_目的_: 明豊の新チームを伝える記事の「北海に敗れて地元に戻った明豊」から「れた課題」克服に励んでいる。」までを、両端も含めて書き写す。その際、「川崎監督」を「指揮官」に置き換えること。

_ページ本文_:

明豊は初戦敗退の甲子園から何を学んだか 日本一へ向けて「ゼロからのスタート」

加来慶祐

バント練習から始まった新チーム

2度の走塁ミスがあった西村だが、3安打2打点と「明豊の4番」らしさを存分に見せつけてチームを引っ張った。「下の代は間違いなく自分たちより能力が上。日本一になって」とメッセージを残した。 【写真は共同】

 北海に敗れて地元に戻った明豊は、いきなりバント練習から新チームをスタートさせた。同時に、バント時のランナーのスタート練習にも取り組んだ。甲子園での北海戦の1週間後には四国遠征に出発し、高松商や英明といった四国を代表する強豪と練習試合を行っている。もちろん、甲子園で思うように決まらなかったバントも積極的に仕掛け、成功と失敗を繰り返しながら、川崎監督の言う「3年生たちが残してくれた課題」克服に励んでいる。

_元データ_:
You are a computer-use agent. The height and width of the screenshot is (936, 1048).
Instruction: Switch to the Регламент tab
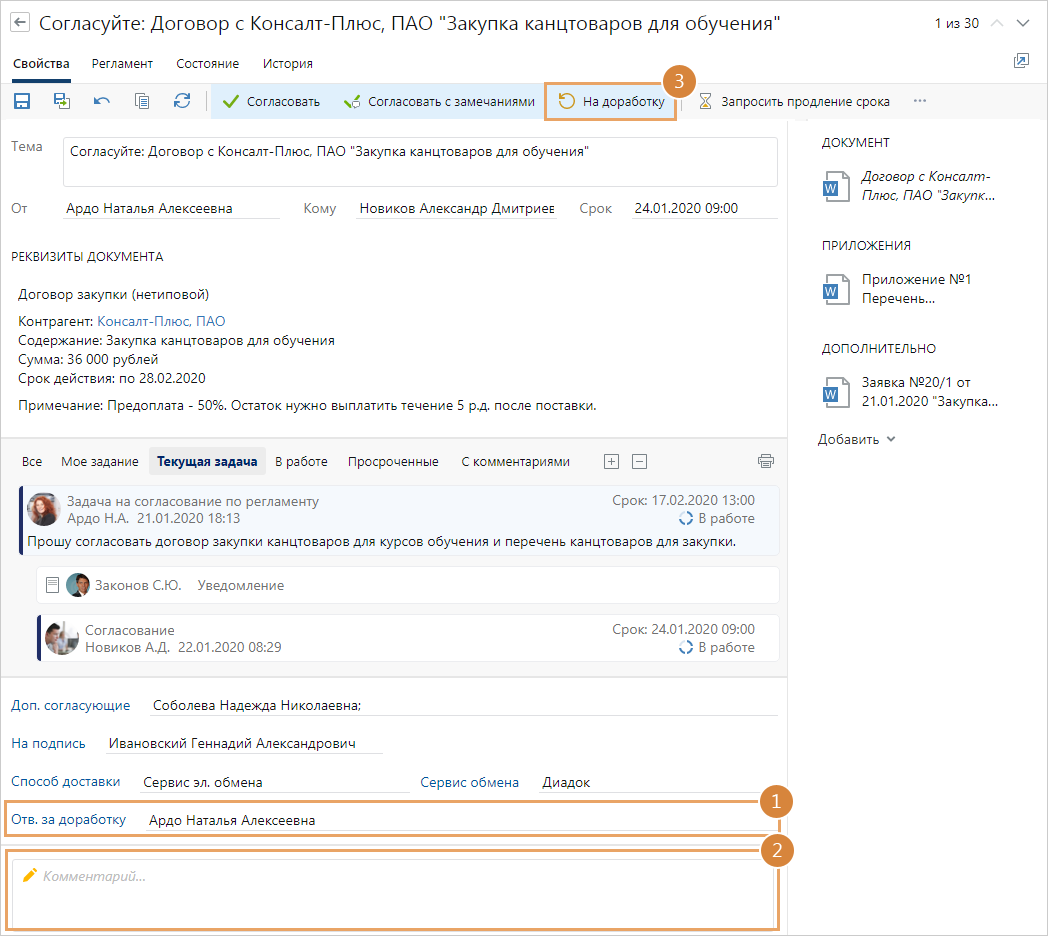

_最終結果_:
北海に敗れて地元に戻った明豊は、いきなりバント練習から新チームをスタートさせた。同時に、バント時のランナーのスタート練習にも取り組んだ。甲子園での北海戦の1週間後には四国遠征に出発し、高松商や英明といった四国を代表する強豪と練習試合を行っている。もちろん、甲子園で思うように決まらなかったバントも積極的に仕掛け、成功と失敗を繰り返しながら、指揮官の言う「3年生たちが残してくれた課題」克服に励んでいる。